The emphasis on explainability is for its importance for the citizen in holding decision-makers to account. This is no less the case for intelligence agencies where intelligence analysis can be used to inform the rationale for decisions with potentially severe consequences, and so must be justified and explained.

The challenge for explainability has become more pressing as increasingly more complex AI systems are designed and used. In rule-based AI systems such as those employing decision-trees, humans can, in principle, explain the decision process that leads to certain outputs on the basis of its programming. On this basis, humans can give an account of and take responsibility for the outputs produced by such models (Coeckelbergh, 2020, 116). Newer AI technologies envisaged in the use of augmented intelligence analysis, such as neural networks and machine leaning, are often black box systems, i.e. the decision process through which these systems elaborate their outputs is obscure to humans, as in the case of neural networks (Bathaee, 2017).

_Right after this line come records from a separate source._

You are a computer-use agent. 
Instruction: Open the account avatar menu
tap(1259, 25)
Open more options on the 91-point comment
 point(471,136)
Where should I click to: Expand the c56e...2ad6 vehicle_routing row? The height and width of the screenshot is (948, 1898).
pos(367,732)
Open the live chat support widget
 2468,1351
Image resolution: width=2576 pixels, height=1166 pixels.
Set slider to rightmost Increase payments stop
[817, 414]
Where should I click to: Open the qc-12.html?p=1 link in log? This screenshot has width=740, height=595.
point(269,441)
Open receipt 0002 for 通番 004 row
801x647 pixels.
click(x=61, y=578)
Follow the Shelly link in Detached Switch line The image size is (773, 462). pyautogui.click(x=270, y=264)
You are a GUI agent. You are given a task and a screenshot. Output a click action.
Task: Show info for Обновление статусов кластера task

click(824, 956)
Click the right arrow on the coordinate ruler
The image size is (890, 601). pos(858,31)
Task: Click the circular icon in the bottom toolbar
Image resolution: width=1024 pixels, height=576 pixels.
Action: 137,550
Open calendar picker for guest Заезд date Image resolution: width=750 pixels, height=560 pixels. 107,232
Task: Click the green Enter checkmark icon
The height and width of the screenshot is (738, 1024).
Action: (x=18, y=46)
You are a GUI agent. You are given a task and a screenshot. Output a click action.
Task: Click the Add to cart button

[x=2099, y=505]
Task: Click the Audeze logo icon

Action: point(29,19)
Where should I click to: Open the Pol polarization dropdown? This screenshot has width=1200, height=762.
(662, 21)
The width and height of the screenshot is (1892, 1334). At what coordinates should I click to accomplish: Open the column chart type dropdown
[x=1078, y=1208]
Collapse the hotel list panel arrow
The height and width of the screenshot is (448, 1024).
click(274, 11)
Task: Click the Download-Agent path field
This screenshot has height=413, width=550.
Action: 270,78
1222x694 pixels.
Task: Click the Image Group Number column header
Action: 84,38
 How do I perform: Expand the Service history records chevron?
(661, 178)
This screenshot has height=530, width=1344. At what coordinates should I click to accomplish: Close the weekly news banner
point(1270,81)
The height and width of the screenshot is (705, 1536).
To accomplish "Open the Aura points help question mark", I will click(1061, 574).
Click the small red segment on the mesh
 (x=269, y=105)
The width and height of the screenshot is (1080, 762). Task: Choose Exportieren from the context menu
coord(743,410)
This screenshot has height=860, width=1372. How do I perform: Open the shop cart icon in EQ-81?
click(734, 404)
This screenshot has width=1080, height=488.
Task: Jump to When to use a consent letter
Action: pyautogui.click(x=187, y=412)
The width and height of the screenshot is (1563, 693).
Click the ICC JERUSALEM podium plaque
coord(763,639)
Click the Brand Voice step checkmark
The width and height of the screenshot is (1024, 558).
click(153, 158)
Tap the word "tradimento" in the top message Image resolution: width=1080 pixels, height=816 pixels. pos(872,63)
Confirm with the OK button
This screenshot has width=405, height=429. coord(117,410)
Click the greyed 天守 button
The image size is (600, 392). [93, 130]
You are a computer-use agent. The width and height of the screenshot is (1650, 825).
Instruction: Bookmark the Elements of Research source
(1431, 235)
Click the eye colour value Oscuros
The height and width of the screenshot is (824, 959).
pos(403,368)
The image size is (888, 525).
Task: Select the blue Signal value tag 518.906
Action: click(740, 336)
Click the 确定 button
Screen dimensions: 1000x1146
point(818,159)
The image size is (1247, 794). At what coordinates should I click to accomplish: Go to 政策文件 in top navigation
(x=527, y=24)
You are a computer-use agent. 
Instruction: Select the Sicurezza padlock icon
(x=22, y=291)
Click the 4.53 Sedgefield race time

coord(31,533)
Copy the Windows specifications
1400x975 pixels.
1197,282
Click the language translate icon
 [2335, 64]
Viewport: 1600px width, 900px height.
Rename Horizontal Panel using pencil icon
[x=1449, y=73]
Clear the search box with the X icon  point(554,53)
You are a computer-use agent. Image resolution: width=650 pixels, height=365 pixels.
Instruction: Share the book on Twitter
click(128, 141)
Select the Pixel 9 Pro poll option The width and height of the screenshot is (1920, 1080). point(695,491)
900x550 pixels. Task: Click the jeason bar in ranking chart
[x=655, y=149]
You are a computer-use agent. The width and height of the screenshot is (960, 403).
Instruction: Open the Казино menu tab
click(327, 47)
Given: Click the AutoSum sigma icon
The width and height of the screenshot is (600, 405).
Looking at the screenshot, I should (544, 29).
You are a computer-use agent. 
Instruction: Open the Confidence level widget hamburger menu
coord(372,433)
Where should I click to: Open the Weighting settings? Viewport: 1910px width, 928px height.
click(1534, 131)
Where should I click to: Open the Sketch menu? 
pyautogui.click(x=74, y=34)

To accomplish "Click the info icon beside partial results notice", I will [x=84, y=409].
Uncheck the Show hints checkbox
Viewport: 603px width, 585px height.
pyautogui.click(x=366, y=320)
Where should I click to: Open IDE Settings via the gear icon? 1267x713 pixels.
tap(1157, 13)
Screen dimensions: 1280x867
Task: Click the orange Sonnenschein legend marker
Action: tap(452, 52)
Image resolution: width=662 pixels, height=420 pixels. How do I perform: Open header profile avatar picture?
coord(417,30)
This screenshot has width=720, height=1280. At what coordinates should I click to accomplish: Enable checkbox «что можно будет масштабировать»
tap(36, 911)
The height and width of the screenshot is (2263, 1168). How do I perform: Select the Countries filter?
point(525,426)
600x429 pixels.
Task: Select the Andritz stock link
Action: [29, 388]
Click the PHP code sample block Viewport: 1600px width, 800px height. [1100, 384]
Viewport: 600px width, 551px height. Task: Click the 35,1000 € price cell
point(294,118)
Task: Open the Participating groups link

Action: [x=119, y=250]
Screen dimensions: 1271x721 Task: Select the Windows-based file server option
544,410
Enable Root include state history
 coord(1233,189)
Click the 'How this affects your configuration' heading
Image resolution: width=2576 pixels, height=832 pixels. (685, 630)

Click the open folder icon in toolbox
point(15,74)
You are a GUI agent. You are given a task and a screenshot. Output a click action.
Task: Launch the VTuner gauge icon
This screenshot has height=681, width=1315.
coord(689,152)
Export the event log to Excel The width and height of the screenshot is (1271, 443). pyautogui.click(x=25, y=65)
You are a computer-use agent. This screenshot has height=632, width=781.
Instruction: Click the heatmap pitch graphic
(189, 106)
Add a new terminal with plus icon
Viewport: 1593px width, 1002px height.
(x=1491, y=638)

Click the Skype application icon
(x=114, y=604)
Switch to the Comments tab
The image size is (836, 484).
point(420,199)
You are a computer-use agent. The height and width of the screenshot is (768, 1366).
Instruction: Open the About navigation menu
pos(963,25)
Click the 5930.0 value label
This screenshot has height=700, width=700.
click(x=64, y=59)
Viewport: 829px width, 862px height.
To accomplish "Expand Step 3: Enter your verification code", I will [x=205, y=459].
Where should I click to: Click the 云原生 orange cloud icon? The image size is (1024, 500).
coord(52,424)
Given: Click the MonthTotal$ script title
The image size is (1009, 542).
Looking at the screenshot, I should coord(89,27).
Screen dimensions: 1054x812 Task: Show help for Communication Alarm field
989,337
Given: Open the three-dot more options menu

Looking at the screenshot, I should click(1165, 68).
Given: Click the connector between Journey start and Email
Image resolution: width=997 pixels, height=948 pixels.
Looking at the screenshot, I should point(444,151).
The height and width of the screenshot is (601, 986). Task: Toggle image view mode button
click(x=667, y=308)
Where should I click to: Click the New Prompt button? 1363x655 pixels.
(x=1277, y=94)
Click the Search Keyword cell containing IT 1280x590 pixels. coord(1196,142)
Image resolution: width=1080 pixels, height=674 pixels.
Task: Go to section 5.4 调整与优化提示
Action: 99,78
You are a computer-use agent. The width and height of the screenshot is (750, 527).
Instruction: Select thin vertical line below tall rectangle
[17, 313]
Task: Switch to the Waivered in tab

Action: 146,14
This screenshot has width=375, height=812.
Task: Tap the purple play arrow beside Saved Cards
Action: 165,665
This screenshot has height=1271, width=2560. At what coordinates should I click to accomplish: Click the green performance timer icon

Vogel and colleagues (2021) have described concerns about how lack of explainability impacts accountability within intelligence agencies and have highlighted that the question of explainability has as much to do with the competencies and knowledge possessed by the analyst as with the transparency of the system. AI models have “idiosyncrasies” and “blind spots” in their processing of data, leading to incomplete or even misleading information for the intelligence analyst. While programmers may be able to scrutinise these idiosyncrasies, to the intelligence analyst, this may remain opaque (Vogel et al., 2021). A report by Deloitte commissioned by the US government also stated that intelligence agencies must create trust between analysts and tools for augmented analysis. Such trust will allow analysts to “stand behind their assessments even when powerful people may disagree…” (Mitchell et al., 2019, 9). Analysts are likely to be hesitant to defend outputs from a system they cannot trust (see also Parasuraman & Riley, 1997; Taddeo, 2017). Vogel and colleagues (2021, 840) suggest that to maximise explainability of AI outputs, intelligence analysts using AI must be equipped with three separate capabilities: the first entails the capacity to “productively leverage […] algorithmically produced assessments.” Second the capability to recognise limitations in both the data used by AI technologies and limitations in how those technologies handle the data. Third is the capacity to identify and leverage alternative sources of data to compensate for blind spots in AI technology. Such recommendations align with other contributions which call for the analyst to remain “in the loop.” Mitchell and colleagues (2019) have argued for a number of measures for keeping analysts “in the loop,” including interfaces that provide representations of how AI models arrive at their conclusion(s), as well as simulated AI outcomes which enable analysts to scan the data underpinning those outcomes. Such measures “would allow for much more reliable, trusted data and would yield more reliable analysis being presented to war fighters and decision-makers.” The trust generated by these measures, they argue, will ease the incorporation of the AI system into analysts’ workflow (2019, 9).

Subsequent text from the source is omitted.